§ PROVIDED PASSAGE
==*==

Blooming azaleas are a sure sign of early spring…in the world of professional golf, it’s time for “The Masters” in Augusta, GA where the best players on the planet will be competing for the coveted Green Jacket after spending many previous months preparing for the most celebrated event on the PGA tour.

Similarly, it’s time to prepare and to “tee up” your organization’s position on how you are classifying jobs as either exempt or non-exempt. Why? Because as many of you know, the Department of Labor (DOL) has been working on revising the Fair Labor Standards Act, the regulations that determine which workers are eligible for overtime pay or not.

Recently, the DOL sent their final recommended rule changes to the Office of Management and Budget (OMB). Based upon a review of the most recent list of changes, millions of employees currently considered exempt from overtime could be impacted, as their employers determine whether to reclassify them as nonexempt or not. Similar to the tournament player’s preparation for the Masters, smart organizations have been preparing over a year for the rule’s implementation. If you aren’t up to speed on all of this upcoming legislation, here’s a brief overview:

Exempt level status is in part determined by three things;

  1. Salary Basis test. A predetermined amount of pay that does not change with the amount of hours worked.
  2. Salary Level test. The current minimum annual is $23,660 and highly compensated is $100,000. The new rules propose increasing these levels to $47,892 and $122,000 respectively.
  3. Duties test. The duties a person performs in the scope of their job such as administrative or professional duties defined by the regulations.

The first implication of the rule changes is an increase in payroll costs that could be substantial based on where employees are currently compensated within the pay range, since the proposed salary level test will be increased by more than 100%! Companies should review where their affected employee’s salary is in relation to the proposed salary threshold to determine how many – and which – employees could be impacted by the new rules.

==*==

§ RECORDS SUPPLIED
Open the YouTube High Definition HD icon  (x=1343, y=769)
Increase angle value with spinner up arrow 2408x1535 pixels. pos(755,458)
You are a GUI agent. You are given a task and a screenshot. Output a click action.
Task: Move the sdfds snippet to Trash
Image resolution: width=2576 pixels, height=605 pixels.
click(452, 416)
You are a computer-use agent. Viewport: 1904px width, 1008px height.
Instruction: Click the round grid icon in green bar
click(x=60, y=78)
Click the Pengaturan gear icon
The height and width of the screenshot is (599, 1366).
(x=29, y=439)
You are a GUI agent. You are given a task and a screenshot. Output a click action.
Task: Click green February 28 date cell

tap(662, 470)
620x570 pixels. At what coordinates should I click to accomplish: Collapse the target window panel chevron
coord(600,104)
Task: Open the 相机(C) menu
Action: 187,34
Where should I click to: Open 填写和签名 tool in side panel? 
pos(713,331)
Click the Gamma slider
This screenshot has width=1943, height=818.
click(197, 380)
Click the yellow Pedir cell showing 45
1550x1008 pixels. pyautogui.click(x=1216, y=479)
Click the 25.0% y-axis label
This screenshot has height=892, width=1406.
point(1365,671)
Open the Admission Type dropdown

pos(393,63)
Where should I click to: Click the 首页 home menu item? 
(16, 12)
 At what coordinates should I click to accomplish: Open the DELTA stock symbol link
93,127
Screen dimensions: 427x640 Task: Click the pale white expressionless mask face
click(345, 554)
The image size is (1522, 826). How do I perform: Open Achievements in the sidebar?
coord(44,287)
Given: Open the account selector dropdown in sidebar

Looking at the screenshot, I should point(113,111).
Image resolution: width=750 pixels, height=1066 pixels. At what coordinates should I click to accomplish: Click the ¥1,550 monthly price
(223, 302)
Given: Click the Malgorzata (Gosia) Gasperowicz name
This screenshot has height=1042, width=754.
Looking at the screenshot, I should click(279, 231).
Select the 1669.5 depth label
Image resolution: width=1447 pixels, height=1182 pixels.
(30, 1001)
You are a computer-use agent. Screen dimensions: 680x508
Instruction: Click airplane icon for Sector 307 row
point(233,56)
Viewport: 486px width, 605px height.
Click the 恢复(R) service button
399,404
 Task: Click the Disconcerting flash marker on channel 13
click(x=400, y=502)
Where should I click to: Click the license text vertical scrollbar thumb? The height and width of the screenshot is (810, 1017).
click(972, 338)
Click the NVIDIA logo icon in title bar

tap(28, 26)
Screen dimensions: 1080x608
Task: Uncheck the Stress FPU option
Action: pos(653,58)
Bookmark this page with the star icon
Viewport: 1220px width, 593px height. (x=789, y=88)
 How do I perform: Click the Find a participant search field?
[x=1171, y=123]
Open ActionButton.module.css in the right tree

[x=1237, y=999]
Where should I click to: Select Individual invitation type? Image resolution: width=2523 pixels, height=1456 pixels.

==*==

§ EXERCISE REQUIREMENTS
Please check each statement against the overtime rules article and answer yes or no, quoting the words of the article that decide it. 1. The Department of Labor sent its final recommended rule changes to the Office of Management and Budget. 2. The new rules propose raising the highly compensated level to $100,000. 3. Exempt level status is in part determined by four things.

§ OUTPUT FOR THIS EXERCISE
1. Yes: "Recently, the DOL sent their final recommended rule changes to the Office of Management and Budget (OMB)."
2. No: "highly compensated is $100,000. The new rules propose increasing these levels to $47,892 and $122,000 respectively."
3. No: "Exempt level status is in part determined by three things"